Escuchando a Ronald Alfaro explicar la encuesta post-elecciones, me convenzo que la gente es tonta.
Básicamente la razón por la que Álvaro Ramos sacó 30% de los votos es porque la gente se preguntó quién *iba de segundo*, no quien *podría ganar* en segunda ronda. Es la forma más estúpida de votar de manera útil.

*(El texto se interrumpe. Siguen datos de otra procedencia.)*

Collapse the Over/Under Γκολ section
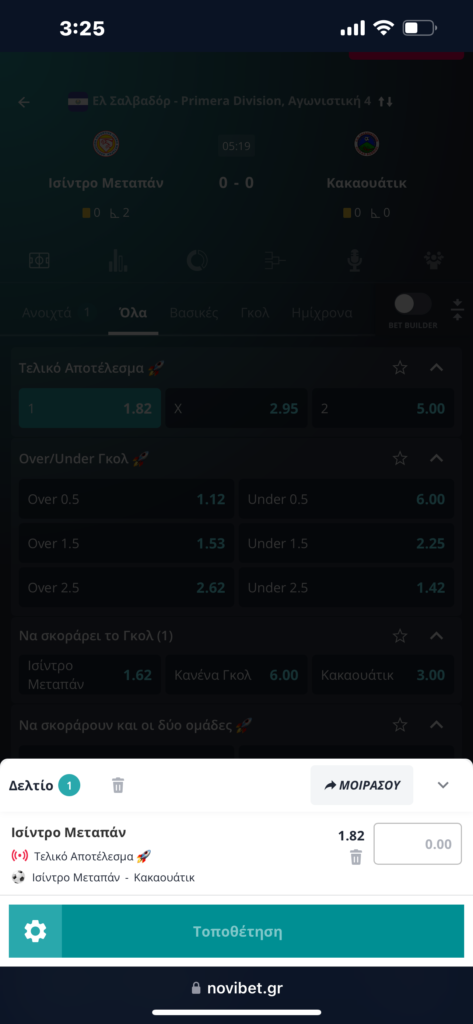This screenshot has width=473, height=1024. pos(436,458)
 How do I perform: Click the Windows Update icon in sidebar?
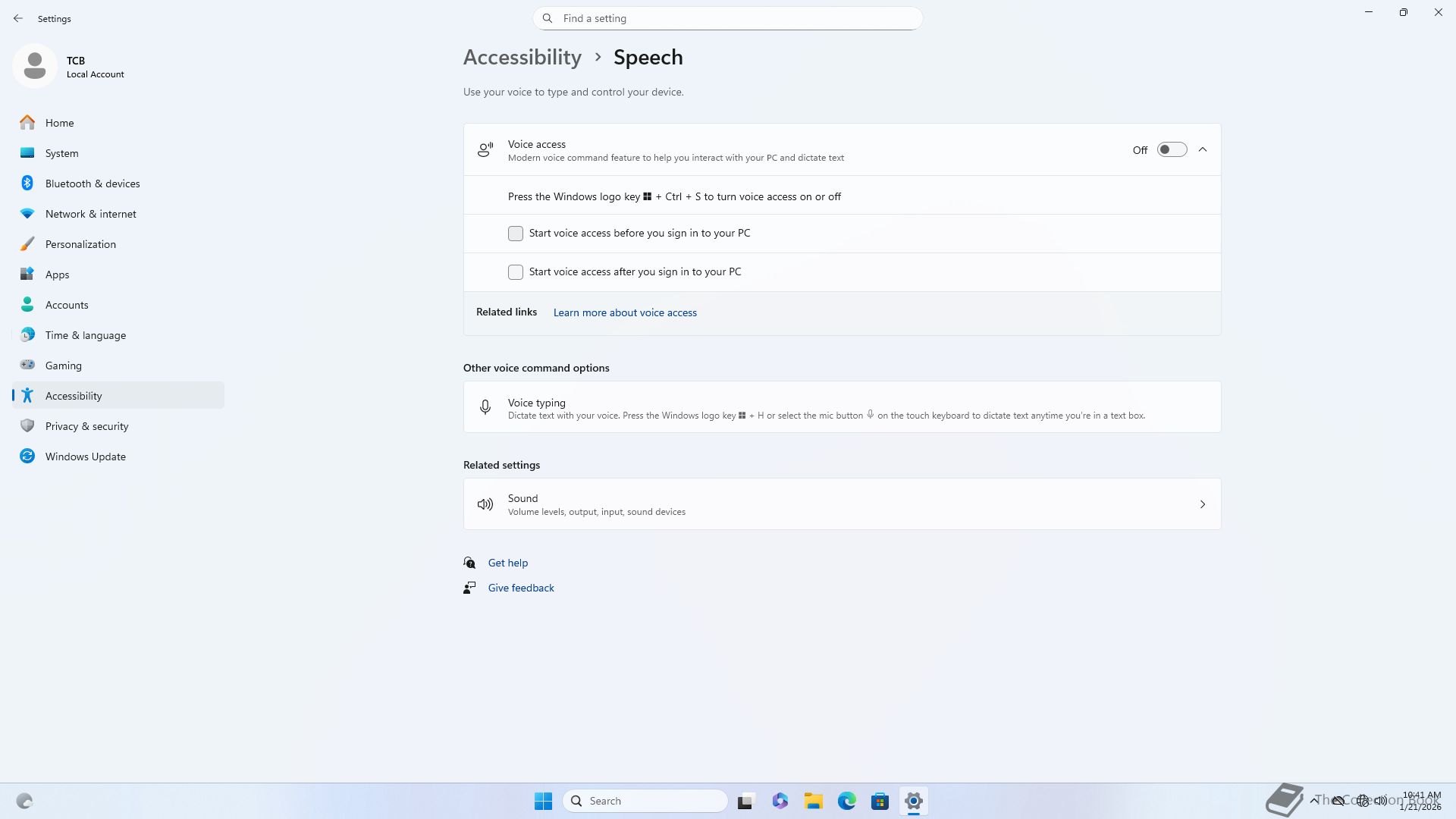(x=27, y=457)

Álvaro Ramos nunca tuvo oportunidad de ganar en segunda ronda. Todas las encuestas decían eso. Si Álvaro Ramos se enfrentaba a Laura Fernández, perdía. ¿Entonces si tenían claro eso, qué sentido tenía votar por él?
"Pero Marcelo, las encuestas se equivocaron, decían que Ramos sacaba 10% y mirá, sacó 30%"
Ese pensamiento mágico de querer entender las encuestas como bolas de cristal nos tiene acá. Ese 20% "adicional", según la encuesta post-electoral, vino en gran medida de la gente que iba a votar por Claudia Dobles, que viendo las últimas encuestas que se publicaron, interpretaron que Ramos estaba de segundo y decidieron irse por ahí. Nunca se trató de ganar en primera vuelta, se trataba de que Laura Fernández no ganara. Eso se lograba saliendo a votar, no votando por el que "iba de segundo".
Que es la segunda cosa increíble del resultado: Laura Fernández ganó porque se cimentó la idea de que iba a ganar, es decir, la estupidez que existe en Costa Rica de "votar a ganar".
La cosa molesta de la interpretación periodística de los resultados es que el informe *dice* que la gente salió a votar mayormente con esperanza. *No dice* que la gente salió a votar por Laura Fernández con esperanza. Yo por ejemplo voté con la esperanza que la gente acá no fuera estúpida, y ya ven cómo terminó eso.